Risks from a weakening of customer/bank relationships
Disregarding market mechanisms would not only result in a loss of revenue from payment market offers and make the further development of customer-friendly services more difficult, it would also have other serious consequences. Today’s payments market is an integral part of digital account management and acts as an anchor for customer/bank relationships. As a result, it also supports other services – from investment and savings products to digital budgeting tools and lending. If the framework conditions to be created by the ECB and lawmakers do not make this form of embedding possible, it could lead to a fundamental weakening of the customer/bank relationship and therefore to reduced innovative capability and a decline in the number of customer-friendly services offered by the banking industry.
And this point is worth reiterating: any lack of acceptance by consumers coupled with considerable restrictions on commercial banks making necessary investments could cause a digital euro to fail. This would have dire consequences for the competitiveness of the European financial sector and confidence in European offers.
However, all the risks described here have one thing in common: they could all be effectively mitigated against with the right framework conditions. And what is important here is that the division of roles between the central and commercial banks established over many decades remains in place. Central banks can set favourable framework conditions but only the private sector can translate them into positive market effects. Conversely, if a ‘market-compatible’ approach of this kind is not adopted, then the established distribution of roles might shift, opening the door to structural risks – with a negative impact on our monetary and currency system and on the competitiveness of the European economy.
Conclusions and guidelines for further dialogue
Only a ‘market-compatible’ approach can effectively reduce the risks accompanying the introduction of a digital euro and strengthen both European sovereignty and the competitiveness of the European market. The requirements of a digital euro as outlined in the sections above in terms of
- its design as a ‘digital banknote’ and legal tender,
- harnessing the banking industry’s potential for innovation, not least through customer-friendly payment methods,
- implementing effective mechanisms to mitigate against negative effects on the refinancing structure and bank lending, in particular, robust upper limits aimed at preventing the digital euro being used a long-term store of value and
- a fair distribution of the costs associated with achieving a goal that benefits society as a whole
should serve as guidelines for further actions to be taken by the ECB and legislators as well as for public discussion.

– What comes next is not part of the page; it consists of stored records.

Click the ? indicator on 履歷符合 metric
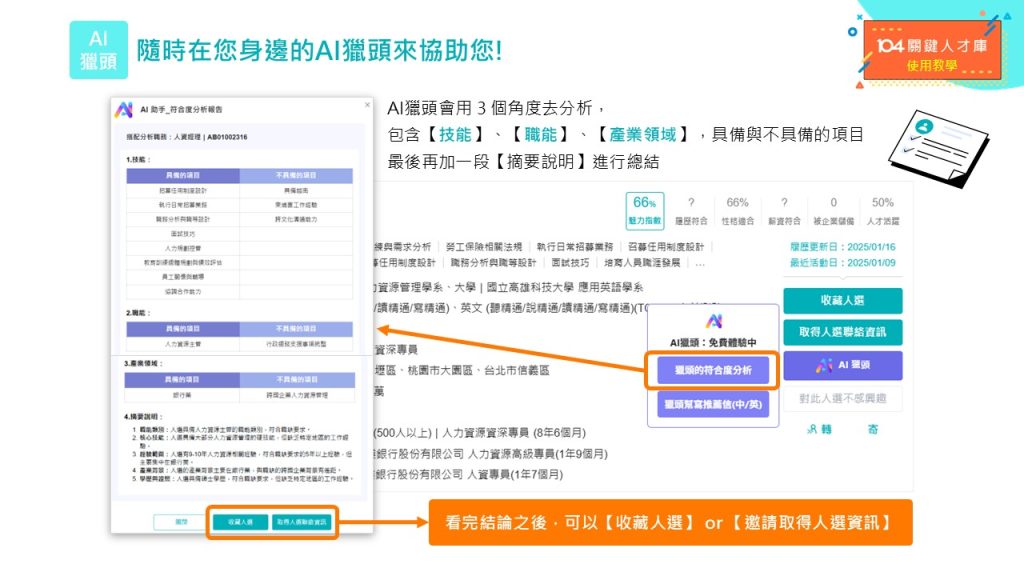Viewport: 1024px width, 576px height. point(690,202)
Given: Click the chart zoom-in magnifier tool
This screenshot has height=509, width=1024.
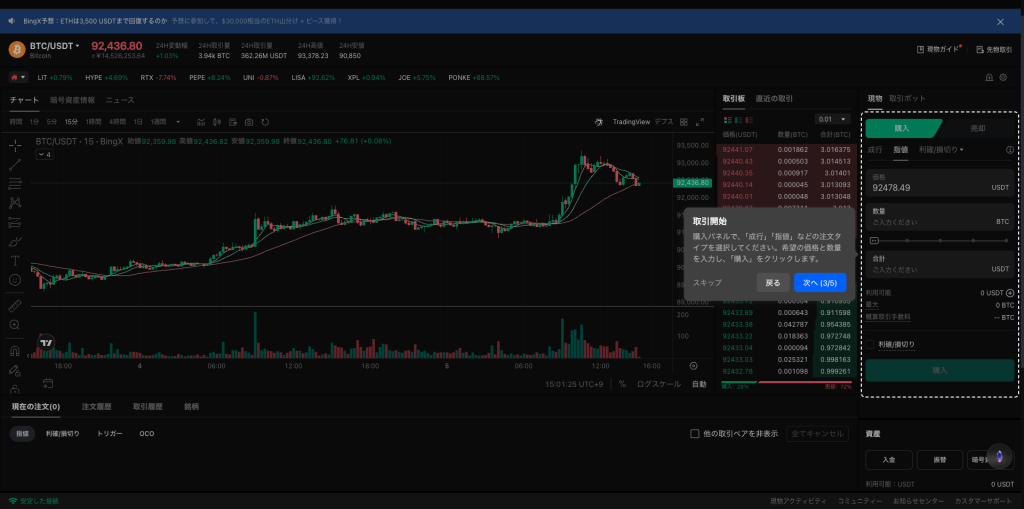Looking at the screenshot, I should pos(15,325).
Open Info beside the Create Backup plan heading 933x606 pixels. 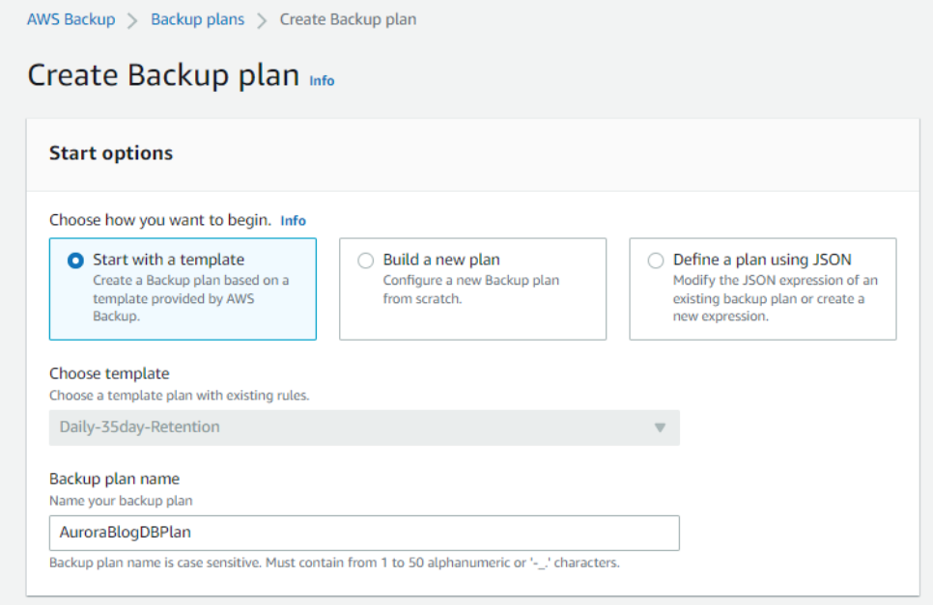[x=321, y=81]
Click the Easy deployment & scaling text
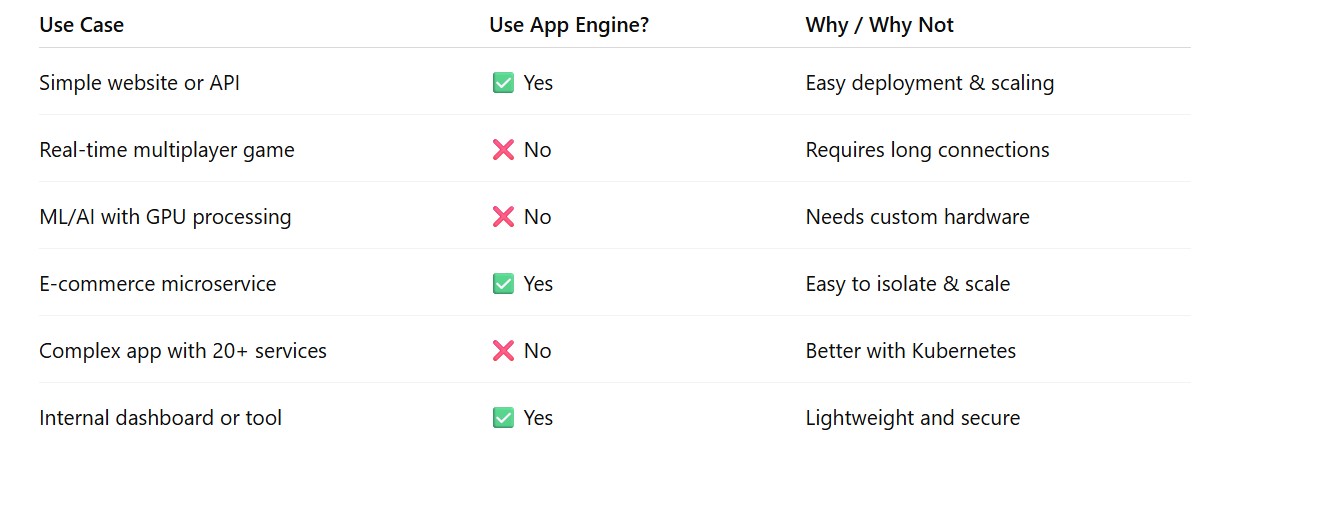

[1] October 2019: https://en.bankenverband.de/blog/libra-casting-spectator-role-digital-euro/; June 2020: https://en.bankenverband.de/newsroom/comments/europe-answer-libra/; July 2021: https://die-dk.de/en/topics/press-releases/german-banking-industry-committee-presents-policy-paper-on-digital-euro/; December 2022: https://en.bankenverband.de/newsroom/comments/digital-euro-setting-course-could-fundamentally-change-europes-payment-system/
[2] In addition, the Association of German Banks has noted the need for the creation of a wholesale CBDC, which, acting as a further evolutionary step for central bank reserves, can provide support for DLT-based business processes in the interbank sector.